La Juventus cerca un nuovo nome per la porta, ma tutto dipende dalla difficile operazione per cedere Di Gregorio. Il punto di calciomercato.com
Un mercato difficile: il rebus portieri
La sessione di calciomercato della Juventus si preannuncia particolarmente complessa e densa di interrogativi, specialmente per quanto riguarda la gestione dei portieri. Fino a poco tempo fa, la dirigenza bianconera sembrava aver individuato in Alisson Becker il profilo ideale a cui affidare le chiavi della porta per le prossime stagioni, forte anche di un principio di accordo già raggiunto con l’estremo difensore brasiliano. Tuttavia, la mancata qualificazione della squadra alla prossima Champions League e il rigido muro eretto dal Liverpool – club con cui il portiere è tesserato fino al giugno del 2027 – hanno bruscamente frenato l’affare, costringendo i bianconeri a virare su altri obiettivi di caratura internazionale.
Tra le alternative monitorate con attenzione è tornato prepotentemente in auge il nome di Mike Maignan, blindato dal Milan fino al 2031, insieme ad una folta lista di profili che comprende Emiliano “Dibu” Martinez dell’Aston Villa, Guglielmo Vicario del Tottenham, David De Gea della Fiorentina e Alexander Nübel del Bayern Monaco. Una rosa di nomi altisonanti che certifica la ferma volontà della società di inserire un nuovo top player nel ruolo, ma che al contempo evidenzia l’assenza di una strada ancora tracciata e definita.
La necessità di fare sacrifici
Parallelamente ai grandi movimenti per i potenziali innesti, la Juventus deve fare i conti con le dinamiche interne del proprio organico. L’unica certezza granitica è rappresentata dalla conferma di Carlo Pinsoglio nel ruolo di terzo portiere, blindato da un recente rinnovo contrattuale che lo legherà ai colori bianconeri fino al giugno del 2027. Di conseguenza, l’eventuale arrivo di un nuovo titolare di livello mondiale creerebbe inevitabilmente un dualismo insostenibile tra i due attuali portieri di prima fascia, Mattia Perin e Michele Di Gregorio, costringendo la dirigenza a sacrificarne uno.

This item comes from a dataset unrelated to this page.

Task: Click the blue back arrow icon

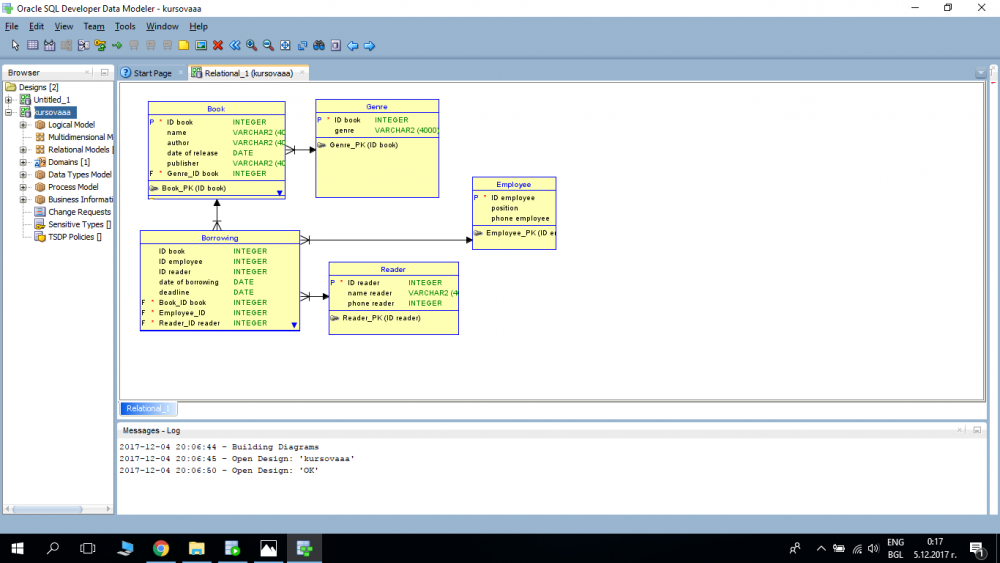Action: [353, 45]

In questo scenario, l’orientamento della Continassa appare sorprendentemente chiaro: la Juventus ha intenzione di puntare con decisione su Perin come secondo di assoluta affidabilità, una scelta ampiamente avallata anche dalla stima del commissario tecnico Luciano Spalletti. Il club è pronto a offrire al trentatreenne di Latina un prolungamento del contratto, attualmente in scadenza nel 2027, e ha già programmato un incontro decisivo con il suo entourage entro la fine di giugno per formalizzare l’accordo ed evitare qualsiasi rischio di rottura.

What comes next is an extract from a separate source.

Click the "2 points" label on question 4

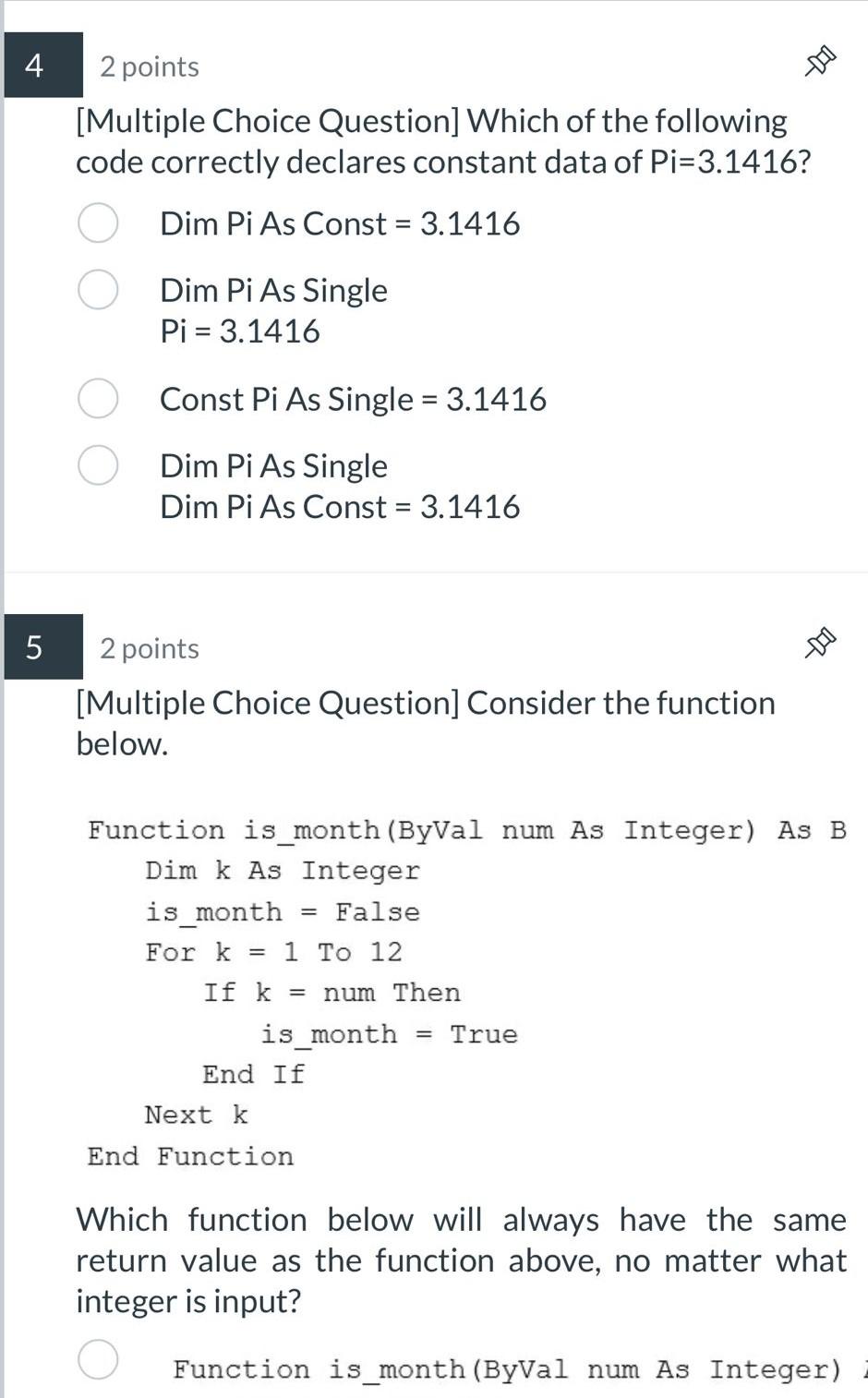149,66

La difficoltà della cessione di Di Gregorio
La decisione di blindare Perin riflette, in maniera speculare, la delicatezza della situazione legata a Michele Di Gregorio, il cui futuro a Torino si è trasformato in un vero e proprio enigma finanziario. Acquistato dal Monza nel 2024 attraverso una complessa formula di prestito oneroso con obbligo di riscatto per un costo complessivo a bilancio di 18 milioni di euro, l’estremo difensore milanese è legato alla Juventus da un contratto a lungo termine fino al 2029. Ad un anno dal suo riscatto definitivo, il calciatore pesa ancora sulle finanze bianconere per circa 13,5 milioni di euro: questa cifra rappresenta la soglia minima sotto la quale la Juventus non può scendere per non registrare una sanguinosa minusvalenza.

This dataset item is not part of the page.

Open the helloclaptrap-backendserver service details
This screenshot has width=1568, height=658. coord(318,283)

La richiesta iniziale di 15 milioni di euro formulata dal club ha finora generato soltanto timidi sondaggi esplorativi da parte di Atalanta e Fiorentina, che non si sono mai tradotti in trattative concrete o approfondite. Con un mercato estero completamente silente e privo di manifestazioni d’interesse ufficiali, la cessione di Di Gregorio si prospetta come una missione estremamente in salita per la dirigenza, costretta ad attendere l’offerta giusta per sbloccare il mercato in entrata.